Risk-Aware Budget-Constrained Auto-Bidding under First-Price RTB: A Distributional Constrained Deep Reinforcement Learning Framework
DOI:
https://doi.org/10.69987/JACS.2024.40603Keywords:
Real-time bidding, first-price auction, auto-bidding, budget constraint, pacing, risk-aware reinforcement learning, CVaR, distributional RLAbstract
Real-time bidding (RTB) has become the dominant mechanism for programmatic display advertising, and the industry has migrated from second-price to first-price auctions. First-price auctions simplify settlement but fundamentally change the cost dynamics: the bidder pays its own bid, which amplifies overbidding losses, increases spend volatility, and makes smooth budget delivery (pacing) more difficult. Most academic auto-bidding literature assumes second-price payment, and many budget-constrained reinforcement learning (RL) methods optimize only expected performance, without explicit downside-risk control.

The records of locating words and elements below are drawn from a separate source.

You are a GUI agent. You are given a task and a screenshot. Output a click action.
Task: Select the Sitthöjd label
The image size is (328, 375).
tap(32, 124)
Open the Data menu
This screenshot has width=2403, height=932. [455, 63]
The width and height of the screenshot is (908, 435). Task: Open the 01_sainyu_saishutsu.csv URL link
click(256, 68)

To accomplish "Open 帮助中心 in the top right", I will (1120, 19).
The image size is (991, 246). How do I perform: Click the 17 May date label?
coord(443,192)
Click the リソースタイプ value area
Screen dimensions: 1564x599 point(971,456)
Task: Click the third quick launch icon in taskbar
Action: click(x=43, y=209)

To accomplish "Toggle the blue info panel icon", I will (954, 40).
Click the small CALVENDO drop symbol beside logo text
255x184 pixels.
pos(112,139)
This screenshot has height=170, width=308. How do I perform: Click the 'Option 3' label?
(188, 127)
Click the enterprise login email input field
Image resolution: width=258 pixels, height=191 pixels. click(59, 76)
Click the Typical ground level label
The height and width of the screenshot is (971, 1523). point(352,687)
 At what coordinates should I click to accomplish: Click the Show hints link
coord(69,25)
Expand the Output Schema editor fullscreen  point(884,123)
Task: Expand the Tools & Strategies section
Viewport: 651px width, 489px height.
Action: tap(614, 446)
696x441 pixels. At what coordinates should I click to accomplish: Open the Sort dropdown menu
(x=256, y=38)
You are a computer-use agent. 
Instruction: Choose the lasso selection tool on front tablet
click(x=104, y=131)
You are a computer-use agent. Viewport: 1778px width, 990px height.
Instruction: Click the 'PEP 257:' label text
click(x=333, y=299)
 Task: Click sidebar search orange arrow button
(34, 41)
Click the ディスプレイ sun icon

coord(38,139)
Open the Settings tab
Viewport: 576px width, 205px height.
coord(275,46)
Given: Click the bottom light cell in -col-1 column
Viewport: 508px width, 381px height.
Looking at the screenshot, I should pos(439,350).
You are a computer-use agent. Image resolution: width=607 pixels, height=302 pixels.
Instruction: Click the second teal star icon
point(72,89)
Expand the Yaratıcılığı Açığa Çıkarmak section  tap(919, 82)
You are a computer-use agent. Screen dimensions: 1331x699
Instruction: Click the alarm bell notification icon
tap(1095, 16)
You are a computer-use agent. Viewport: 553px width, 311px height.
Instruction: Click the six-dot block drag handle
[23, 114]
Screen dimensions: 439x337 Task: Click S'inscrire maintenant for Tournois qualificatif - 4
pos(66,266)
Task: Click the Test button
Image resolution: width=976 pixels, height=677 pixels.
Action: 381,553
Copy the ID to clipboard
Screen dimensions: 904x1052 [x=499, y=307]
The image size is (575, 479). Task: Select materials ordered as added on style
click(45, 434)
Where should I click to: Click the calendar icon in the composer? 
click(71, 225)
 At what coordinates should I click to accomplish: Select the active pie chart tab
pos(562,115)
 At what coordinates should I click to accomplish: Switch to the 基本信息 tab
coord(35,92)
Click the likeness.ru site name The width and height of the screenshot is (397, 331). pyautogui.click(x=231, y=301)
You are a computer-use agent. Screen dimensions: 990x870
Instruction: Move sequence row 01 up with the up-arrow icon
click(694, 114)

This paper proposes RA-BCB, a risk-aware budget-constrained auto-bidding framework for first-price RTB. RA-BCB combines (i) a value model (pCTR/pCVR) trained from logged impression–click–conversion chains, (ii) an offline replay auction simulator that re-prices wins using first-price payment, and (iii) a distributional constrained RL agent that optimizes a Conditional-Value-at-Risk (CVaR) objective under a daily budget constraint. The agent acts at a time-aggregated granularity (24 hourly slots), selecting a continuous bid multiplier that scales a base bid derived from predicted value. A dual (Lagrangian) update enforces the expected budget constraint, and an explicit pacing deviation penalty reduces intra-day spend variance. Offline replay experiments on the iPinYou RTB benchmark (nine campaigns with bid, impression, click, and conversion logs) and a semi-synthetic first-price evaluation built from the Criteo Display Ads (Kaggle 2014) click logs show that RA-BCB improves ROI and cost-efficiency while maintaining high budget utilization. Compared with linear bidding b_i = λ·ŷ_i with λ selected on training logs to fully utilize the budget, RA-BCB increases weighted value by 43.1% at 50% budget, reduces eCPC by 30.6%, and improves the 10%-tail ROI (CVaR0.1) by 2.42×, while producing near-linear pacing curves.